Dizi sektöründe bilindiği üzere birçok proje varken aralarından bizim için parlayan ve değer kazanan Fazilet Hanım ve Kızları hakkında birkaç görüş bildirmek istiyorum.
Bu zamana kadar izlenilen ve çok fazla tutulan dizilerde fark edilen ve reyting getiren şeyler arasında kurgu başta olmak üzere karakterler de büyük önem taşımakta. Bir proje her ne kadar sağlam bir senaryoya sahip olsa da izleyiciye hitap etmeyen oyuncular yüzünden ekrandan erken ayrılmak zorunda kalıyor.
Bir izleyici ve çevremdeki insanları gözlemleyen biri olarak söylemeliyim ki önemli olan şey o yazılan hikayenin bize nasıl geçirildiği. O duyguyu karakterden aldıktan sonra zaten bir şeyler yerine, yüreğine oturuyor, kalıyor. Fazilet Hanım ve Kızları dizisi çok farklı bir hikayeye sahip olmasa da ağır işlenen, her yaşa hitap eden ve çoğu bölüm sahnelerinde senaristin imzasıyla farklılaşan bir dizi. Ve dizinin ilk 13 bölümüne bakıldığında adım adım işlenen, şekillenen bir aşk, karakterlerin elinde büyüyerek onların bize yansıttığı o duygularla dizinin bel kemiği oldu.
İzlenilen aşk Hazan ve Sinan arasındayken Yağız karakteri ise hep ara ara değinilen bir soru işaretiydi. Üzerine yazılıp çizilen bir aşk yokken konu olarak yaratılan otel odası olayı bile Hazan ve Sinan üzerine örülüydü.
Dizi her bölüm farklı bir hikayeye doğru adım atarken karakter üzerinden oynamalara gidilmedi ve başından beri senaristin kaleminden çıkan ve halk tarafından kendisini sevdirmeyi başardığı Hazan&Sinan karakterleri bir çift bir olarak kaldı. Bir oldukları bir süreç boyunca ne Sinan'ın gözünde bir başkası ne de Hazan'ın aklında düşündüğü bir Yağız karakteri oldu. Ayrılıklar, mutluluklar, kavuşmalar ve korkular her açıdan bu çift için yazılmışken ve bu aşk gönüllere dokunulmuşken, senaristin özelleştirildiği bu çiftin klasik bir aşk üçgenine dönüşmesi dizide istenilen, beklenilen son şey bile olmamalı.

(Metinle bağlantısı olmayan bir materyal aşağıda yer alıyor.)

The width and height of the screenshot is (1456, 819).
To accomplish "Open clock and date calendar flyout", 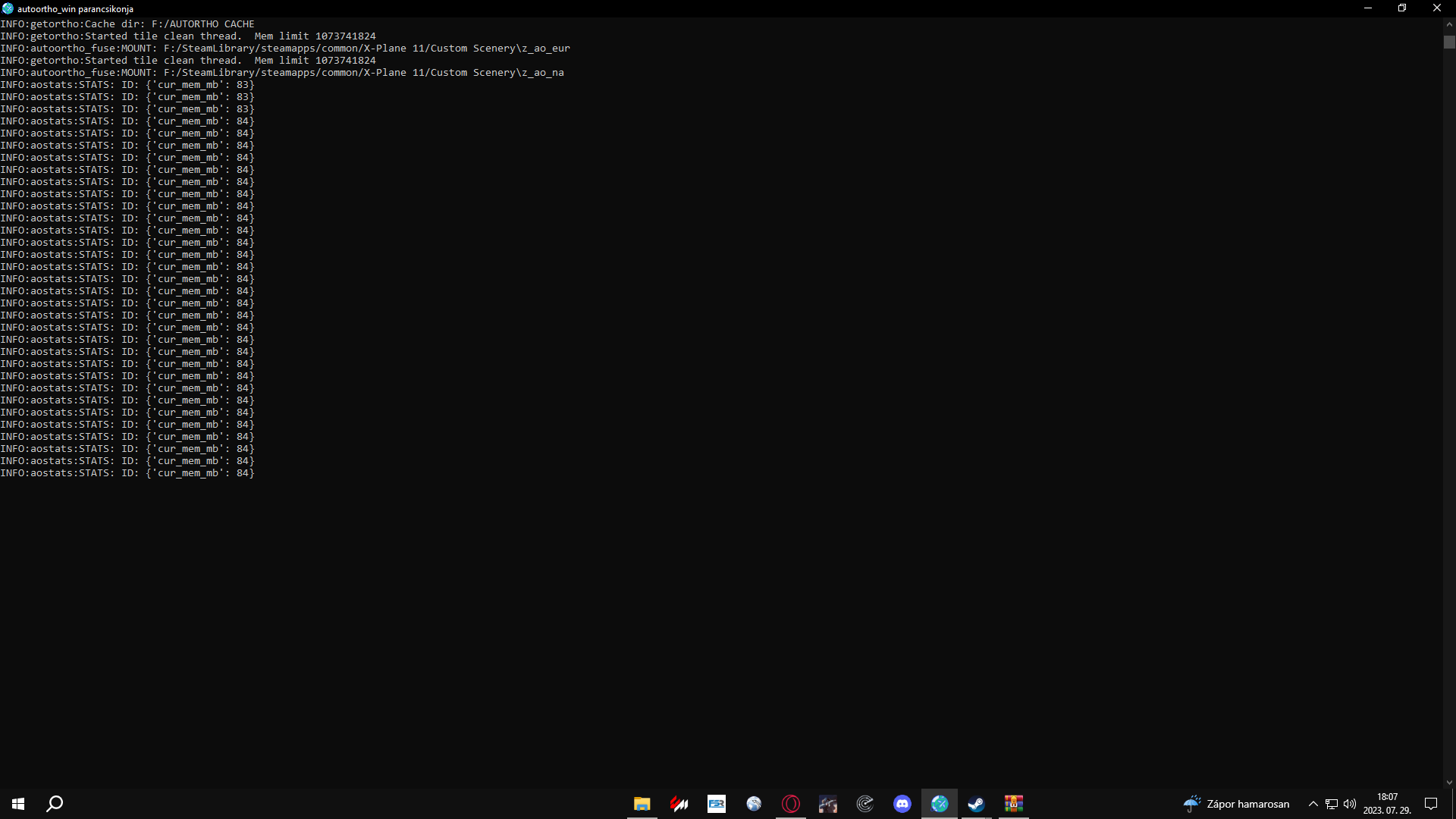I will pos(1387,804).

Dizideki her karakter bir hikayeye sahipken başından beri yakın bir abi-kardeş bağı olan en azından seyirciye bu şekilde yansıtılan karakterlerin arasına sokulan bir karakterin varlığı bu dengeleri ne kadar sağlam tutabilir? Üstelik Sinan karakterinin sürekli vurguladığı aşkı bilerek, görerek o aşka farklı bir yaklaşımla bakabilen bir abi karakteri ve izleyiciye bunun olabilitesini ispatlamak ne kadar sağlam bir hikaye oluşturabilir? Özünden sapılarak günümüz dizilerinde çokça izlenen bir aşk üçgeni senaryosuna geçiş demek 13 bölüm boyunca seyirciye izletilen aşkın tüm gerçekçiliğini yitirmesi anlamına gelir. Diziyi izleyen kitle, yani ana kitle olup diziye reyting getiren kitle, dizideki sevdiği bir şeyleri az da olsa anlatılan hikayedeki gerçekliği göremezse o an diziden vazgeçer.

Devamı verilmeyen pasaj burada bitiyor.